(Stored items from a collection)
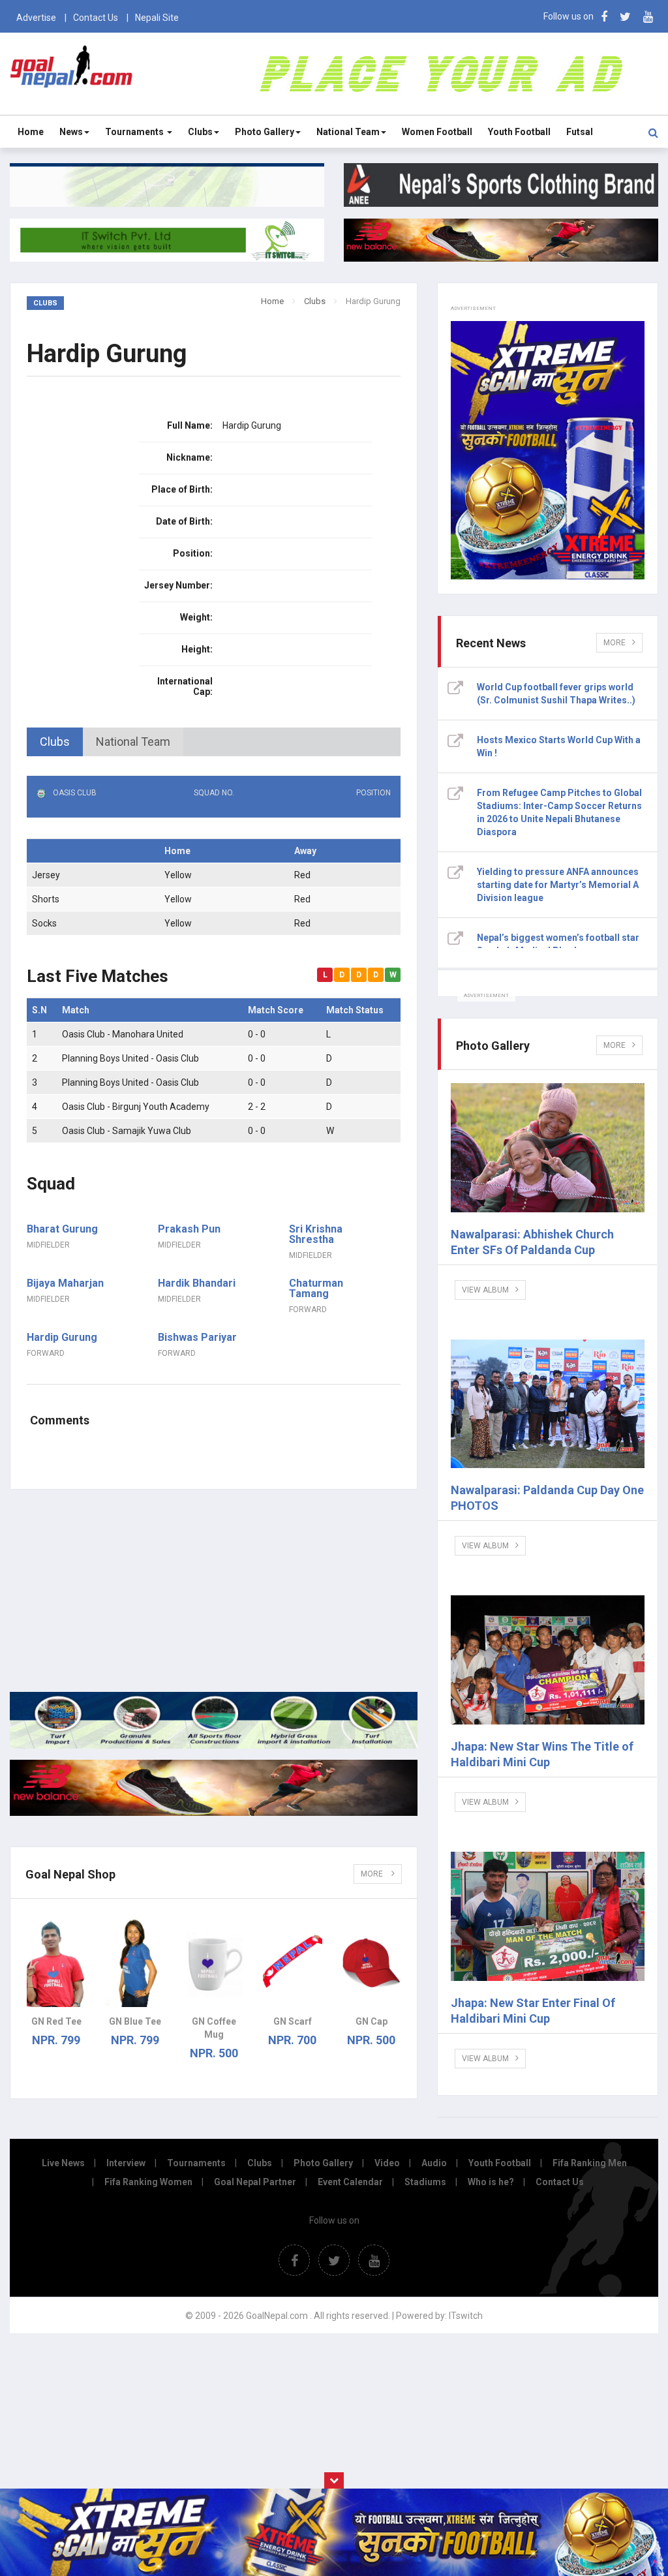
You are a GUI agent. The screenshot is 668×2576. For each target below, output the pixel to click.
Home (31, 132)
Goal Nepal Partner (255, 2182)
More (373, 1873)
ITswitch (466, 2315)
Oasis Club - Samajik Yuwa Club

# Work order
Repeat the data above in full and exactly. Omit every image.

# Solution
You are a GUI agent. The screenshot is 668×2576. For each target below, output the pixel to click.
Home (31, 132)
Goal Nepal Partner (255, 2182)
More (373, 1873)
ITswitch (466, 2315)
Oasis Club - Samajik Yuwa Club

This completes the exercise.